#### Directions for this task
Show each line of the material below that contains the word "Open".

* begin Provided records *

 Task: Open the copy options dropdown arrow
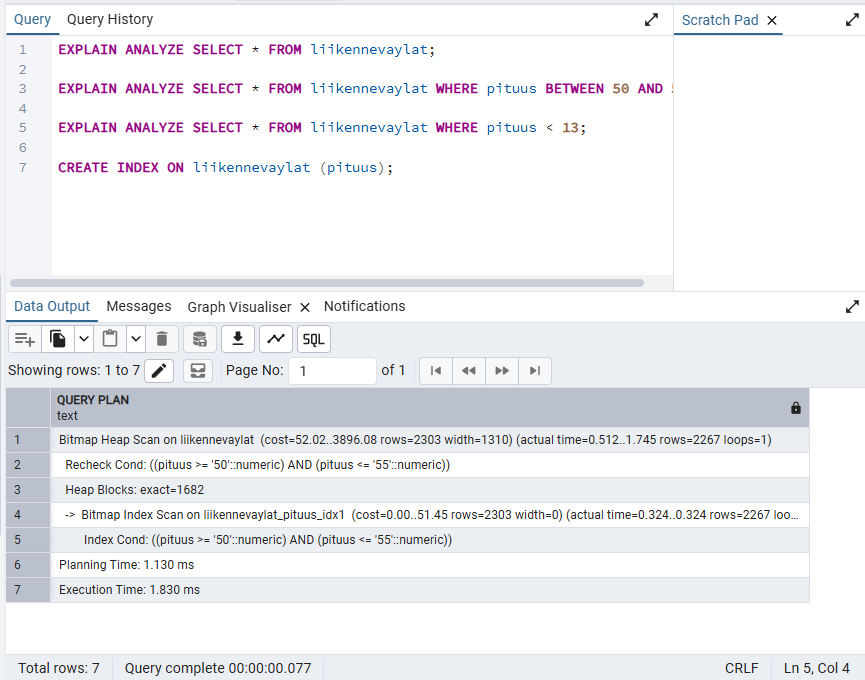(x=84, y=339)
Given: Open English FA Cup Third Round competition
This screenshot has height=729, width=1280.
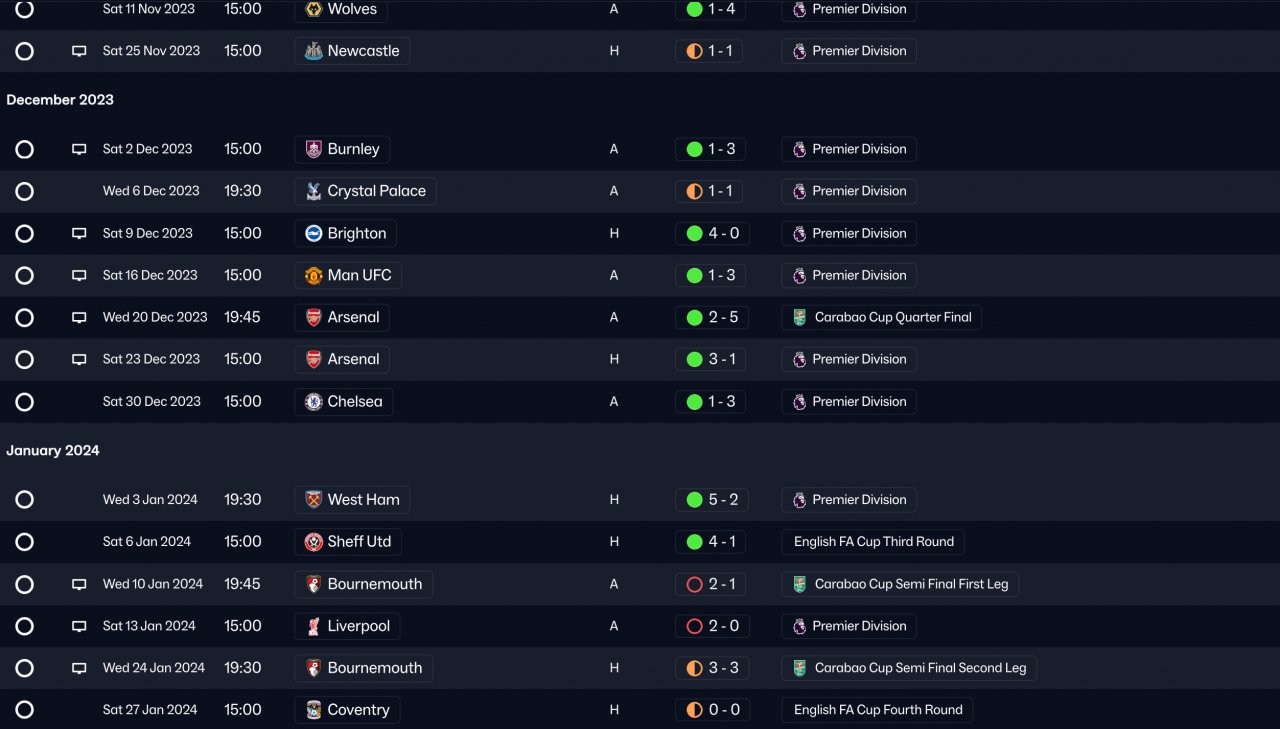Looking at the screenshot, I should coord(873,542).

* end Provided records *

#### Exercise output
 Task: Open the copy options dropdown arrow
Given: Open English FA Cup Third Round competition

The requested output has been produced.